Like I said in a previous post....it's SO GOOD TO HEAR FROM YOU!!!! I know exactly what my weight gain was from.  Kyle and I were going to have a special 25th wedding anniversary....repeating our vowes, in CHURCH.  We'd never had a real wedding in a church before with a real Pastor. (we eloped on the beach in PCB)
We wanted a small, intimate wedding ceremony, dressed all up and everything.  I had fully intended to wear the formal champagne colored dress I wore in Holly's wedding.....ugh....it fit everywhere except in the waist.  I was mortified. I weighed less then than when she got married.  I was so distraught over it, that I began to eat everything in sight and I didn't give a care either.  That was in January....our anniversary was March 17th.  Honestly, I wanted to wear a silver tea length dress and could not find ANYTHING like I wanted....then one day, I saw a dress than Karen Templeton White posted of herself on FB.  Oh my go**** was the dress I'd been looking for.  It was everything I wanted and more. Jokingly, I said to her that it was the dress I'd been looking for for our 25th Anniversary.  She was so kind to offer to loan it to me and I was thrilled.  She told me she would be HONORED for me to wear it and I felt like a princess in the dress.  It was SO PERFECT beyond belief.  It matched Kyle's suit perfectly too. Karen and her dress was an answer to prayer.  You see, that's just how God works.  A lady out our church made a small two tiered wedding cake for us as a gift to us.  I got shoes off of "freecycle.com" and lo and behold, it was from a lady that lives just around the corner from us and we'd bought a car from her 2 years ago.  And YES, they matched the dress PERFECTLY as well.  I could go on and on how God worked out our day to be just the most special "wedding" day ever.  We had no rehearsal and everything fell right into place.  My childhood pastor did the renewal of vowes ceremony and our pastor at our church now did communion.  It was very very small, intimate and oh so very special.

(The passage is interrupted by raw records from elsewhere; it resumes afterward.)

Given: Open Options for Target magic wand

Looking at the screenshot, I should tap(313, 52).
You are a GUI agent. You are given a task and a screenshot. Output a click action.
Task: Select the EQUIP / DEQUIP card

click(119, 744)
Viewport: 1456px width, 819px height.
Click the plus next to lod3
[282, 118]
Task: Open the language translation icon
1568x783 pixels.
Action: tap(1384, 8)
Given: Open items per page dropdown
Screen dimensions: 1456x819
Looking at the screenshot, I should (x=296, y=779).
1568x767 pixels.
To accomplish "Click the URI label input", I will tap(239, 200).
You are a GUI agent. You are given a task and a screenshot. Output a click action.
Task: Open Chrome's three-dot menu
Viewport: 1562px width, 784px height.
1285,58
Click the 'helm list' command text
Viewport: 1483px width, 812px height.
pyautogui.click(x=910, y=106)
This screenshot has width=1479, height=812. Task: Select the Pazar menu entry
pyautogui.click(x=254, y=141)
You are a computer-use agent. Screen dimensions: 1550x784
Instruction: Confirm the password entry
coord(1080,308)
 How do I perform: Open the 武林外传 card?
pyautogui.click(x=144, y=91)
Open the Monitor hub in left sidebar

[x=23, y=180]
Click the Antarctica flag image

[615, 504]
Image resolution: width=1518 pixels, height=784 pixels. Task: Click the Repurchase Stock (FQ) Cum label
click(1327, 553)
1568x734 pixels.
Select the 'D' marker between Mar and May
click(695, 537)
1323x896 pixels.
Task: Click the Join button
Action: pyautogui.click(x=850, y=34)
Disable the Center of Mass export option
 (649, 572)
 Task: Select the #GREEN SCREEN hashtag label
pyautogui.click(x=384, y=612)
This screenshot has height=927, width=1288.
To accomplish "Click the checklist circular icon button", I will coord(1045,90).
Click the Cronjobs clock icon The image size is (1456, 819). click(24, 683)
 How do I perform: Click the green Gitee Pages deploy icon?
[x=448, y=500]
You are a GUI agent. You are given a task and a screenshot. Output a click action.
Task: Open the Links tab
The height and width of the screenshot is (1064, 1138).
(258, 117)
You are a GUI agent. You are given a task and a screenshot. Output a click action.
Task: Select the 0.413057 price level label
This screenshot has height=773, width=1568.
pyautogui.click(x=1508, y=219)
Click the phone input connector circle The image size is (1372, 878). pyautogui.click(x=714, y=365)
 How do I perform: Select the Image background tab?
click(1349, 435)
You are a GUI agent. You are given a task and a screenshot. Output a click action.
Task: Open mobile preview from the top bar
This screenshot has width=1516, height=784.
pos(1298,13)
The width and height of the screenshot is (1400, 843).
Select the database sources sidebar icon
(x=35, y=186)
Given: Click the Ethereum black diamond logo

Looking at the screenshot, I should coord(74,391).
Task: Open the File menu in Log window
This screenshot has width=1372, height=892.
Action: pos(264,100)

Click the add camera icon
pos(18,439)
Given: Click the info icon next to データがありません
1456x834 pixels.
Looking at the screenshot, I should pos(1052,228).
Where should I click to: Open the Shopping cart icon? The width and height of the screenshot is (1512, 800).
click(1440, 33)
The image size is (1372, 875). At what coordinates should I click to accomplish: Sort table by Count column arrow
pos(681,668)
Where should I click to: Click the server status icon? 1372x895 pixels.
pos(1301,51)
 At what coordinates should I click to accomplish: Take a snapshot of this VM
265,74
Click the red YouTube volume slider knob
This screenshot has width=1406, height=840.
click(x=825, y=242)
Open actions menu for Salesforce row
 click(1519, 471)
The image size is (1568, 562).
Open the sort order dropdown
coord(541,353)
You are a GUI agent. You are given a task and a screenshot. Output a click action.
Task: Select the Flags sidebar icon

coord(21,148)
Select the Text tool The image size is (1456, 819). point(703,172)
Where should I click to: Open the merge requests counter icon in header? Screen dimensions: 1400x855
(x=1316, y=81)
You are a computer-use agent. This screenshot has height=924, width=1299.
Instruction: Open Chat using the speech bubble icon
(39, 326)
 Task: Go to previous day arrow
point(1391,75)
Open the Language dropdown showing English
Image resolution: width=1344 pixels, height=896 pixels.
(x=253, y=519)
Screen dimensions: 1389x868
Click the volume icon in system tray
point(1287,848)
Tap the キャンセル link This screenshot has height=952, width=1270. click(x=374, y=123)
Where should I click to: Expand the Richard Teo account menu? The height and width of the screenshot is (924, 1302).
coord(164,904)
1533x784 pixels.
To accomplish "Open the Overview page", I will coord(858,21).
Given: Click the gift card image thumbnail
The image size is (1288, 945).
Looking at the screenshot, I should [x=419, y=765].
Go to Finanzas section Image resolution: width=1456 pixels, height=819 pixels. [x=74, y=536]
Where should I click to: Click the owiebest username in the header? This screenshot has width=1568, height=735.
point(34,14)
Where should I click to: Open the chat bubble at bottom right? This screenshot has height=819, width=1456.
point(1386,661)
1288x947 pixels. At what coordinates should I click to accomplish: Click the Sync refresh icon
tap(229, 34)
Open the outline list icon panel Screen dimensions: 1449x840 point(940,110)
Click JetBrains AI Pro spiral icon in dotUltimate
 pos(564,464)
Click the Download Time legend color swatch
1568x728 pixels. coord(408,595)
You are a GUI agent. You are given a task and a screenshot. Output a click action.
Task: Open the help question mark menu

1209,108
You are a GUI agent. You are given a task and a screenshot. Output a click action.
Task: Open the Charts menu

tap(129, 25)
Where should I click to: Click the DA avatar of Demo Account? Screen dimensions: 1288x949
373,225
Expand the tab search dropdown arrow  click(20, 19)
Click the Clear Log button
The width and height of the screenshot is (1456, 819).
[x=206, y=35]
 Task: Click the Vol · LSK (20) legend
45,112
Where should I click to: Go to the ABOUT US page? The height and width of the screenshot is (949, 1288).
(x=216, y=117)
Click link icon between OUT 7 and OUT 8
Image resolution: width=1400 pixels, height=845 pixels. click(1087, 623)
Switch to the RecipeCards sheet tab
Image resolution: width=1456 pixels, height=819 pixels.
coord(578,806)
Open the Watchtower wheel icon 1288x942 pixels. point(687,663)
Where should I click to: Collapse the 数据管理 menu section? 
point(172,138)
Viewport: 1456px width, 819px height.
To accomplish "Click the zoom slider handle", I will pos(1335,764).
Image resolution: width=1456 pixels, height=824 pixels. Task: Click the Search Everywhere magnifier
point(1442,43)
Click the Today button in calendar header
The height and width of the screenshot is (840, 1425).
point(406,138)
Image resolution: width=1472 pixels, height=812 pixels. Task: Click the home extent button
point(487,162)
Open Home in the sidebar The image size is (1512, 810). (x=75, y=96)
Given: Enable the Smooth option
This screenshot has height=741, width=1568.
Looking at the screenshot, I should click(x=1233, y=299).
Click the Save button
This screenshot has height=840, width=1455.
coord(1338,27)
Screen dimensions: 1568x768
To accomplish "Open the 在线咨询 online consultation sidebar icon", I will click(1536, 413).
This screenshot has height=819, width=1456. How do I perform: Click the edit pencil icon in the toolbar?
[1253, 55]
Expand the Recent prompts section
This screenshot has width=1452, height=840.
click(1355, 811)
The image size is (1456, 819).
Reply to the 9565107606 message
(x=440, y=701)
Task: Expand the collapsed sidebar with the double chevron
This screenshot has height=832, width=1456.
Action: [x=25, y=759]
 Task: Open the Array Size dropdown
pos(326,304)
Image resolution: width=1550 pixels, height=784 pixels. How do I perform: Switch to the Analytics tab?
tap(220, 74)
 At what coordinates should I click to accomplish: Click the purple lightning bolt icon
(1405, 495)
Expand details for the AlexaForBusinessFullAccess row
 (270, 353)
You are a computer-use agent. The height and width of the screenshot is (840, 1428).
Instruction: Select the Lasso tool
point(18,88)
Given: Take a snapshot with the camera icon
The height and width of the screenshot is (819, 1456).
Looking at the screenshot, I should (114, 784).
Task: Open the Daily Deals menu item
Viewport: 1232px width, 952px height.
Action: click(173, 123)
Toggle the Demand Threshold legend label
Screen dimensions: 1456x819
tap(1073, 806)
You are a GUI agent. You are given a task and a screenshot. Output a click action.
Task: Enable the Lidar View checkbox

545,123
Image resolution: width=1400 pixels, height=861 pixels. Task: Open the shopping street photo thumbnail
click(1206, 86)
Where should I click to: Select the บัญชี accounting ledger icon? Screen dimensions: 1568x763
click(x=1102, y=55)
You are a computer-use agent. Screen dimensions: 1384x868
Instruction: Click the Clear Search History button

I could not ask for more.  I think Kyle enjoyed it just as much as I did.  So, Donya....that is how I got the extra baggage on......and now I've got to get it all back off plus a few more if I can.  Anyways....I hope we can keep in touch and I look forward to hearing more from you.

Elle 

                     
                                
iluvamystery89
on 4/15/11 11:33 am - n/a, AL
elle, that's such a wonderful story! i wish mine was as touching, lol. my mom is suffering from mental health issues, and has had a few episodes requiring hospitalization over the past 14-15 months. it's been REALLY hard, but she seems to be doing better now, PRAISE GOD! i've let some very bad habits creep back up on me, and i've GOT to get rid of them again! now that the weather is warm, i need to get out and walk, and make some time to take care of myself!

love ya!
Donya

p.s. if anyone gets a gathering in the works, let me know! i want to be there!